Untitled

Bayesian Algorithm

Bayesian spam filtering is one of the more common features used today in spam filters to identify spam. It requires manual intervention as a user would train the function as to what is spam. The tool uses the concept of Bayes theorem and so using probabilities to weigh a message.

By comparing large sets of legitimate e-mail and large sets of spam, bayesian spam filter can then look for combination of words that are statistically likely to occur in spam messages, and for words that are statistically likely to occur in legitimate messages, to determine the probability that an e-Mail is likely to be spam or a legitimate e-mail.

After bayesian has scored a sufficient amount of emails, a user will be required to keep an eye on the email logs, to see how well bayesian has learnt to classy emails. Fine tuning may be required if bayesian is scoring incorrectly. When the system is scoring emails correctly, it is recommended to leave bayesian alone. Sometimes over scoring will do more harm than good. When bayesian starts to produce more false positives or/and false false negatives than usual, then it would be required to manually score a subset of emails, and fine tune the Bayesian system again. Sometimes if bayesian is not performing well, it may be required to reset bayesian and start again. Occasionally the emails scored by a user are vague (meaning an email looks legitimate and spammy at the same time) and can confuse the system.

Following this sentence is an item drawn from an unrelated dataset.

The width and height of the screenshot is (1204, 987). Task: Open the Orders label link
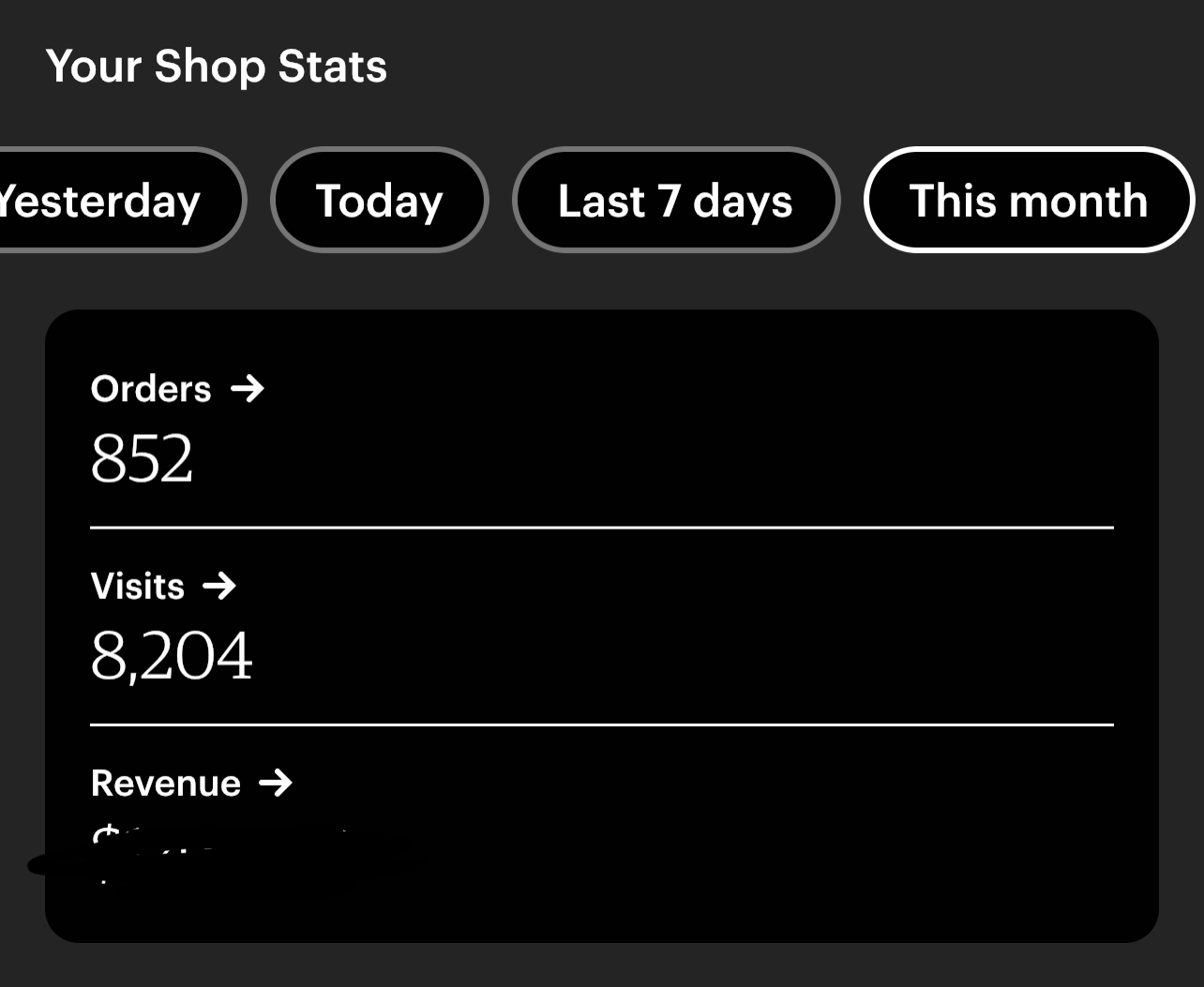pos(151,389)
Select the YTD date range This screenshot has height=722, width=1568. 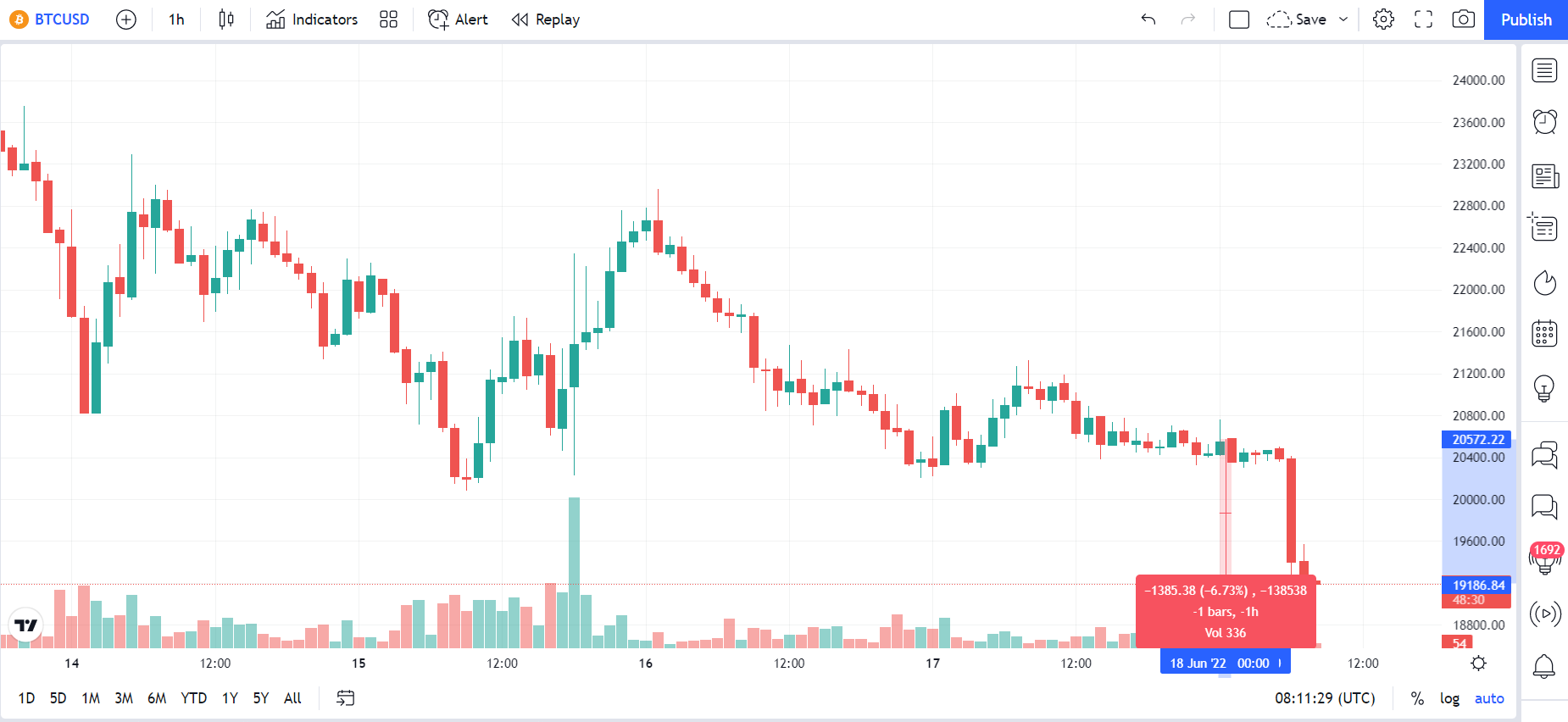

Alongside bayesian, vendors also produce spam signatures for known spam emails. Spam signatures will block known spam emails, and if its an unknown spam email then it may be caught by bayesian or other filtering strategies. As with all security it is defense in depth that is required to have more of a complete security policy. Products such as MIMEsweeper and Barracuda spam filters have layers of defense mechanisms. The chances are one of the many layers, will catch even rare spam messages.